- Challenge
Copy the part of the records that opens with the line containing "Screen dimensions: 879x814" and runs through the end of the records, requests included, and leave out the pictures. Multiply each click coordinate in the answers by 1.05, rounding to whole numbers with halves going up, and leave every number in the requests unchanged.

- Records shown

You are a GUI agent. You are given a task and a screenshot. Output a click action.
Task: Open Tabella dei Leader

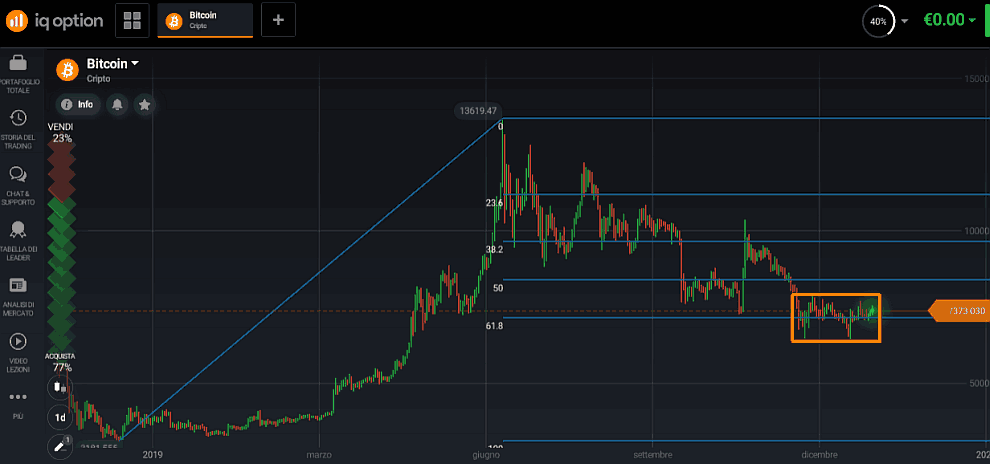point(17,239)
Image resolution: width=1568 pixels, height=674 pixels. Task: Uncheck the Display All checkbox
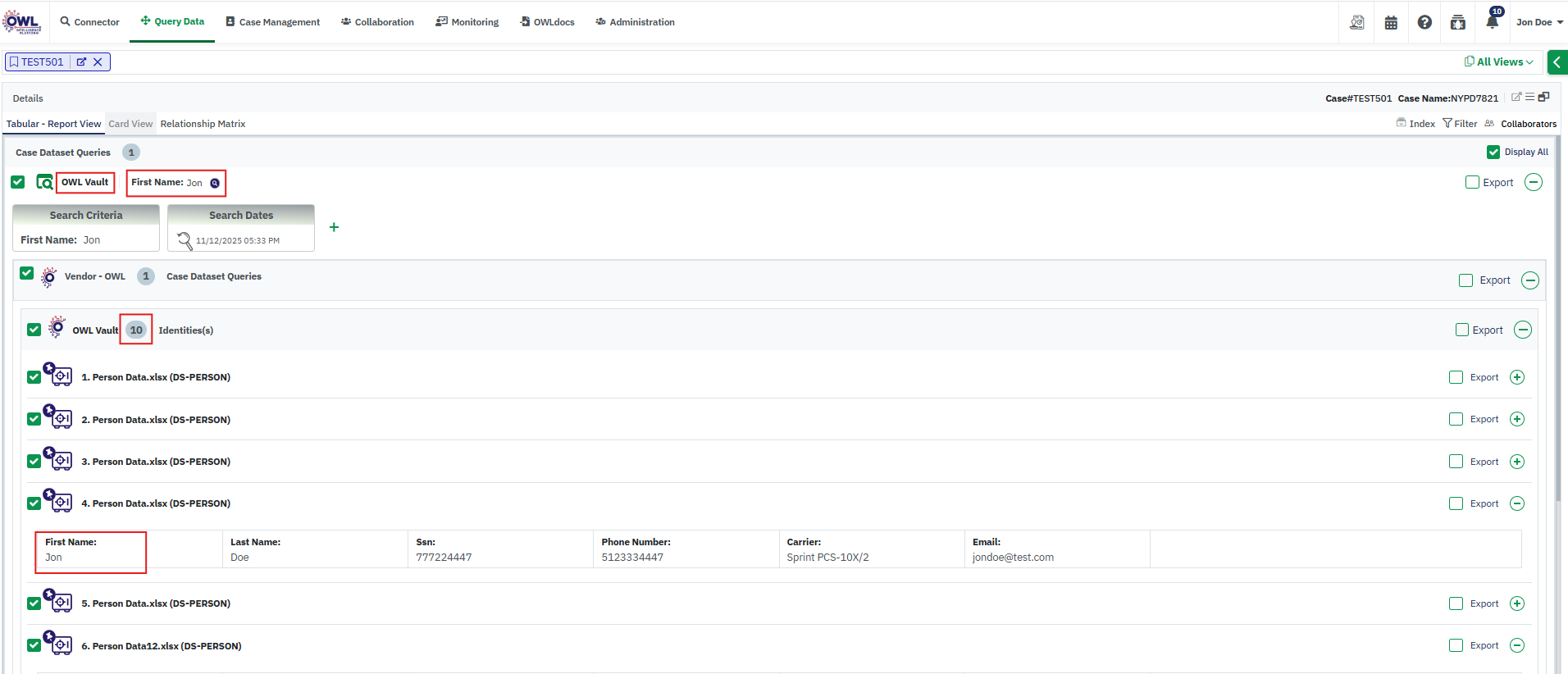1493,153
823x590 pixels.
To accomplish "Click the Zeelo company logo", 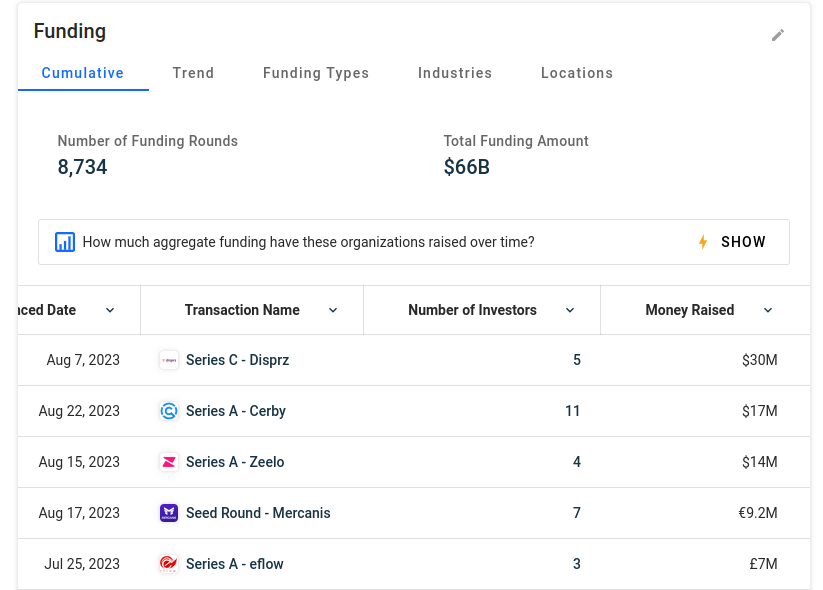I will pos(169,462).
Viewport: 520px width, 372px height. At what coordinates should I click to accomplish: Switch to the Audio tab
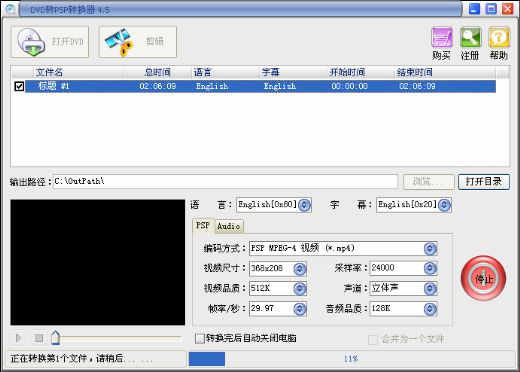(228, 226)
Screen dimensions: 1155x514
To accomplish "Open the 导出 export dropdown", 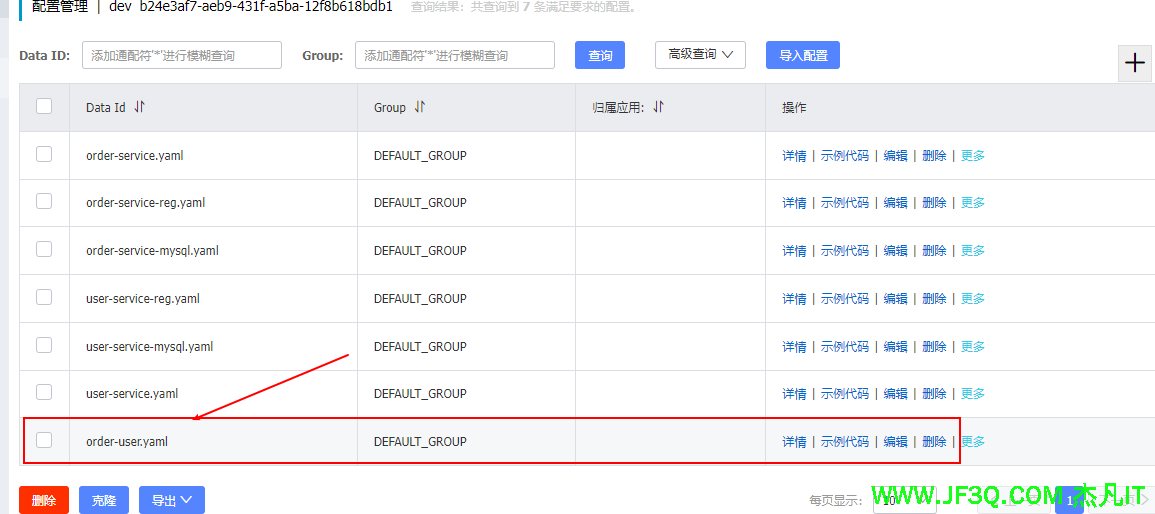I will pyautogui.click(x=172, y=500).
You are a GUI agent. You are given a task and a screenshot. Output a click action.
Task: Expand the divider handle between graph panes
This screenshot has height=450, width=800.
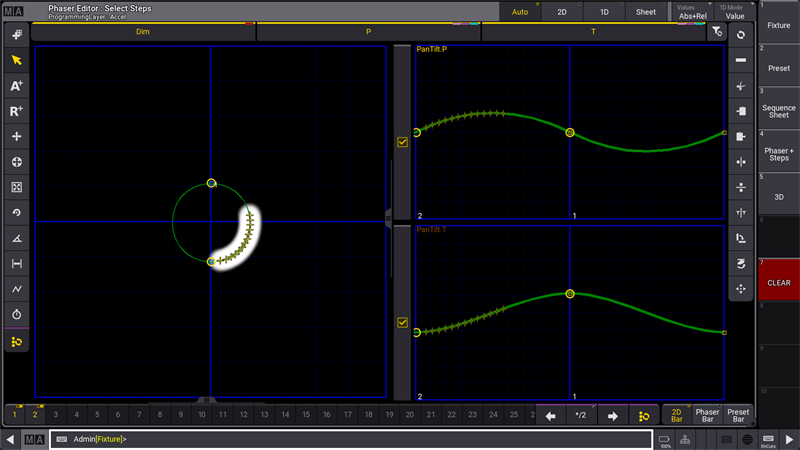pyautogui.click(x=388, y=214)
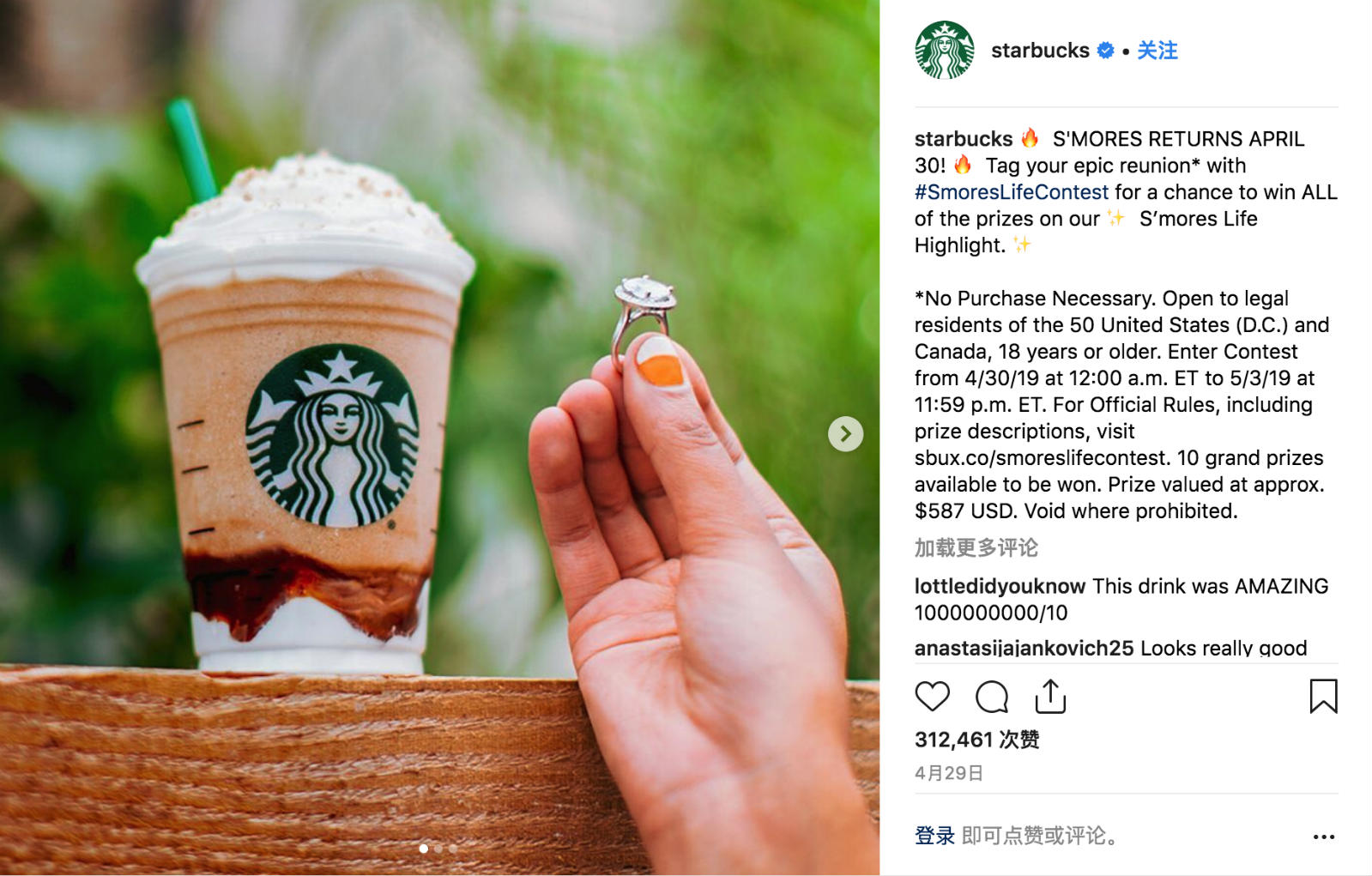This screenshot has height=876, width=1372.
Task: Click the blue verified badge
Action: click(1105, 51)
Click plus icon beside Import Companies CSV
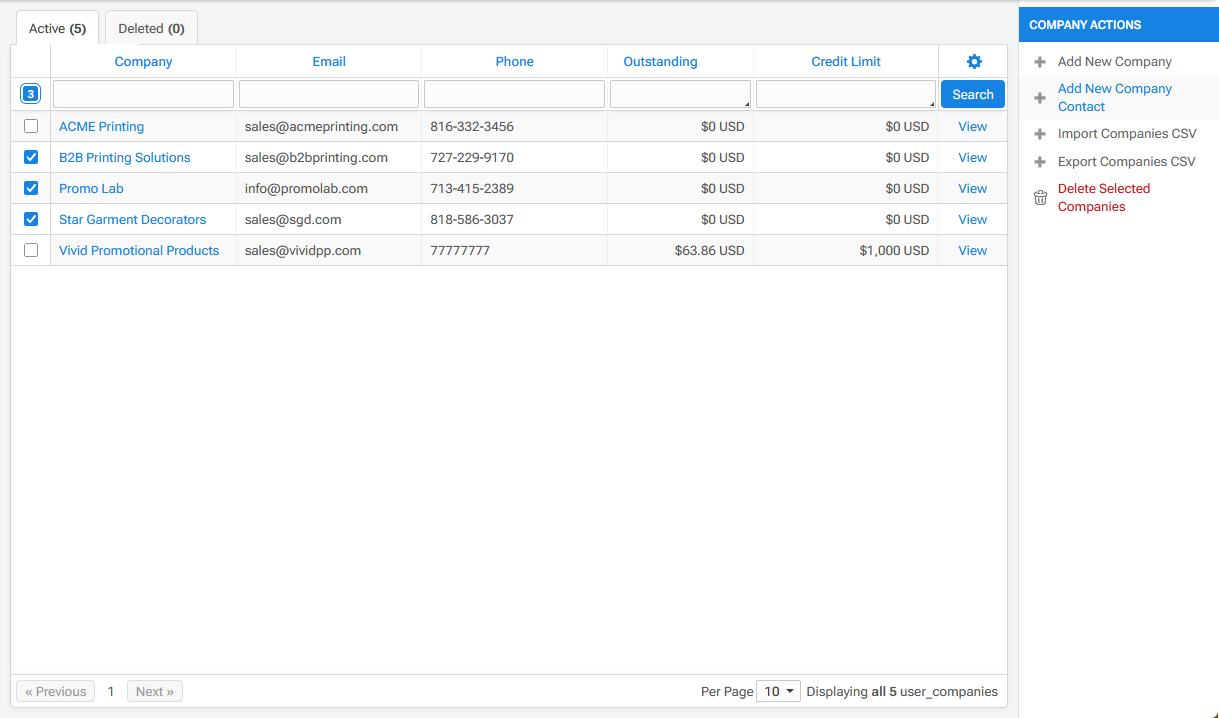 (1040, 134)
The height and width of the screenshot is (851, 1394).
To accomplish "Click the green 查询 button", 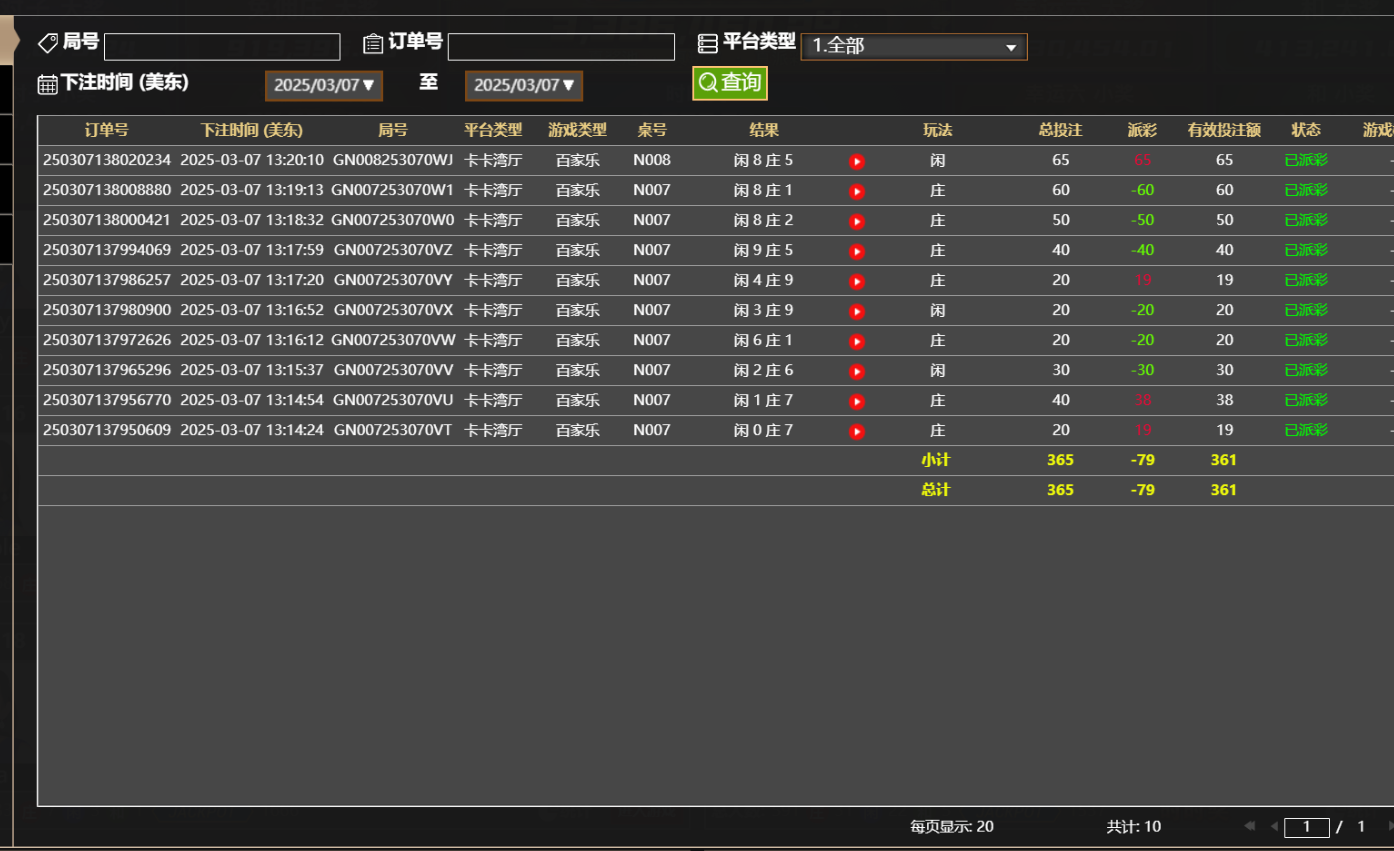I will pyautogui.click(x=730, y=83).
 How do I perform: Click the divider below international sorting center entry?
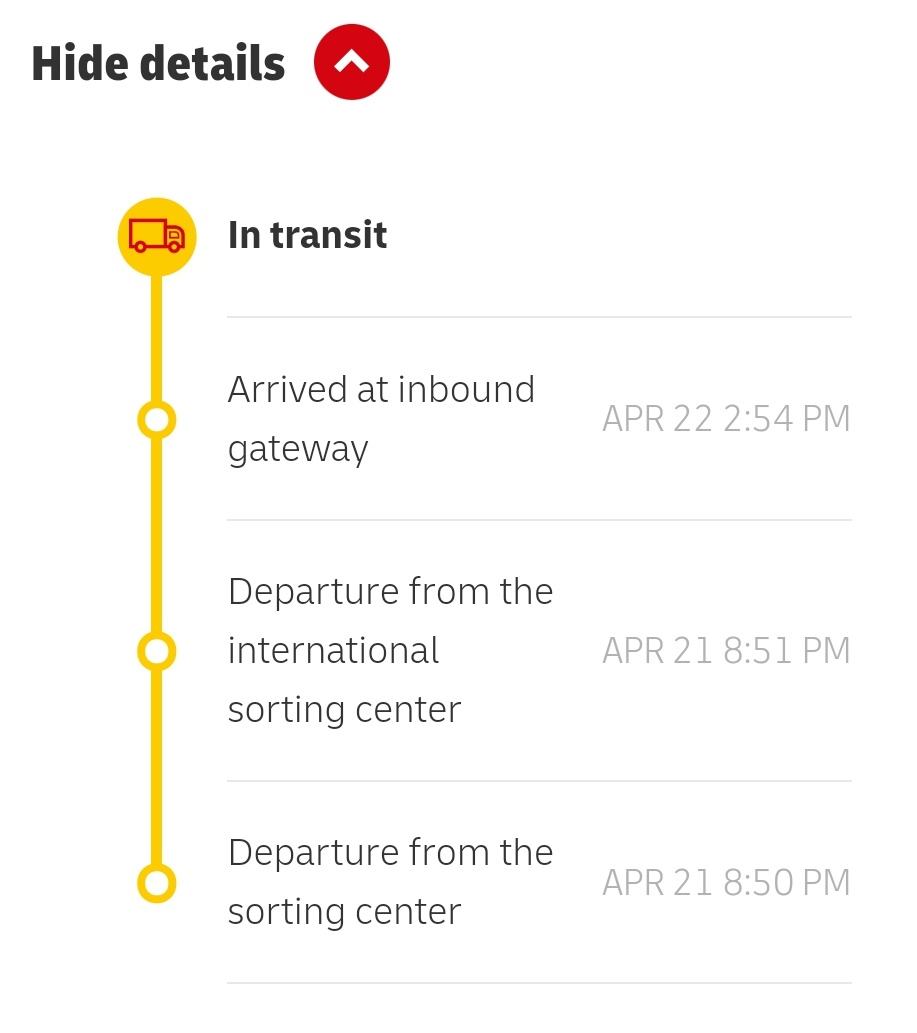click(540, 781)
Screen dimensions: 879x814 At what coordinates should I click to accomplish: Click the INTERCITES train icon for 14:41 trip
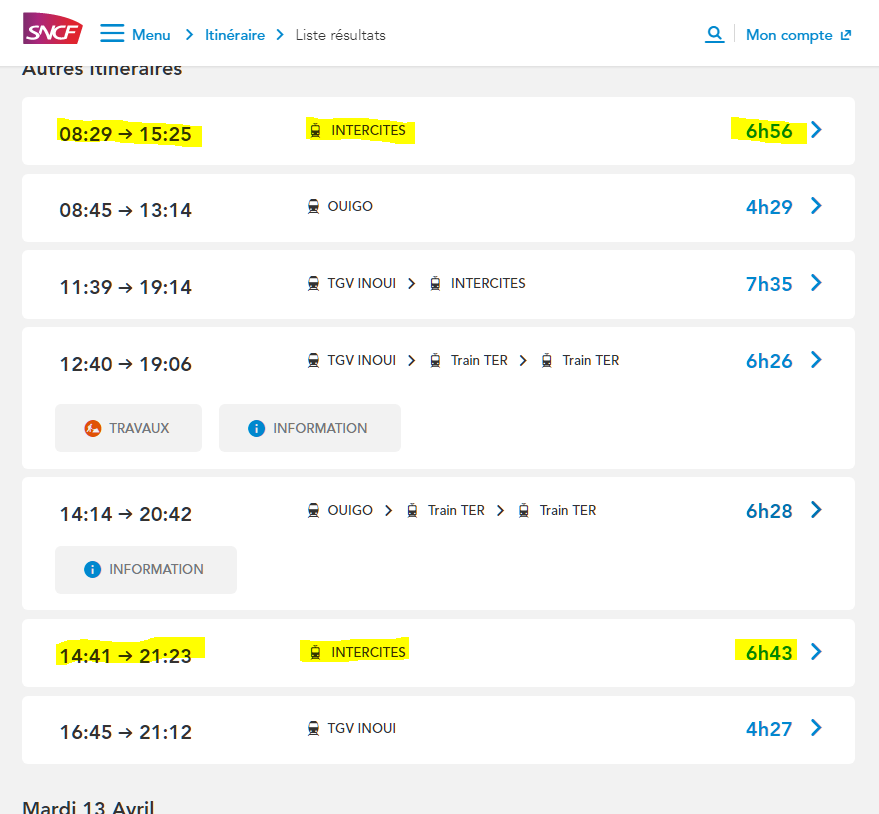tap(316, 652)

- Complete answer
Screen dimensions: 879x814 At what coordinates should I click to accomplish: Click the INTERCITES train icon for 14:41 trip
tap(332, 685)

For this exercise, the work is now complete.